Isso é verdade, mas só em parte.
A seletividade é facultativa, no sentido de que os Estados podem adotar tributação meramente proporcional (uma só alíquota para todos os produtos), ou seletiva (alíquotas diferentes para produtos diferentes). Isso é que é facultativo. Agora, adotada a seletividade, como os Estados adotaram, o CRITÉRIO não pode ser outro que o da essencialidade. Ou até poderia ser outro, com ele conjugado e compatível, mas nunca um outro critério OPOSTO ao da essencialidade.
E mais.
A Emenda Constitucional 31 inseriu, no ADCT, as seguintes disposições:
"Art. 82. Os Estados, o Distrito Federal e os Municípios devem instituir Fundos de Combate á Pobreza, com os recursos de que trata este artigo e outros que vierem a destinar, devendo os referidos Fundos ser geridos por entidades que contem com a participação da sociedade civil. (Incluído pela Emenda Constitucional nº 31, de 2000)
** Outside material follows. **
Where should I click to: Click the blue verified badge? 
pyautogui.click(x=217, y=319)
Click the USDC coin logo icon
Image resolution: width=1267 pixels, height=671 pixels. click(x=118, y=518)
§ 1º Para o financiamento dos Fundos Estaduais e Distrital, poderá ser criado adicional de até dois pontos percentuais na alíquota do Imposto sobre Circulação de Mercadorias e Serviços - ICMS, ou do imposto que vier a substituí-lo, sobre os produtos e serviços supérfluos, não se aplicando, sobre este adicional, o disposto no art. 158, inciso IV, da Constituição.(Incluído pela Emenda Constitucional nº 31, de 2000)
§ 1º Para o financiamento dos Fundos Estaduais e Distrital, poderá ser criado adicional de até dois pontos percentuais na alíquota do Imposto sobre Circulação de Mercadorias e Serviços - ICMS, sobre os produtos e serviços supérfluos e nas condições definidas na lei complementar de que trata o art. 155, § 2º, XII, da Constituição, não se aplicando, sobre este percentual, o disposto no art. 158, IV, da Constituição. (Redação dada pela Emenda Constitucional nº 42, de 19.12.2003)"
Eu grifei a expressão "adicional de até dois pontos percentuais na alíquota do Imposto sobre Circulação de Mercadorias e Serviços - ICMS, ou do imposto que vier a substituí-lo, sobre os produtos e serviços supérfluos."
A Constituição não poderia ser mais clara.
E quais os produtos sofreram a tal majoração de ICMS???
Quem ainda estiver em dúvida, basta lembrar que, no Ceará, por exemplo, o ICMS incidente sobre energia era de 25%, e hoje é de 27%...
É, energia é produto supérfluo...
E viva a aplicação ampla e irrestrita do art. 166 do CTN, uma dádiva para as mais toscas arbitrariedades do fisco brasileiro!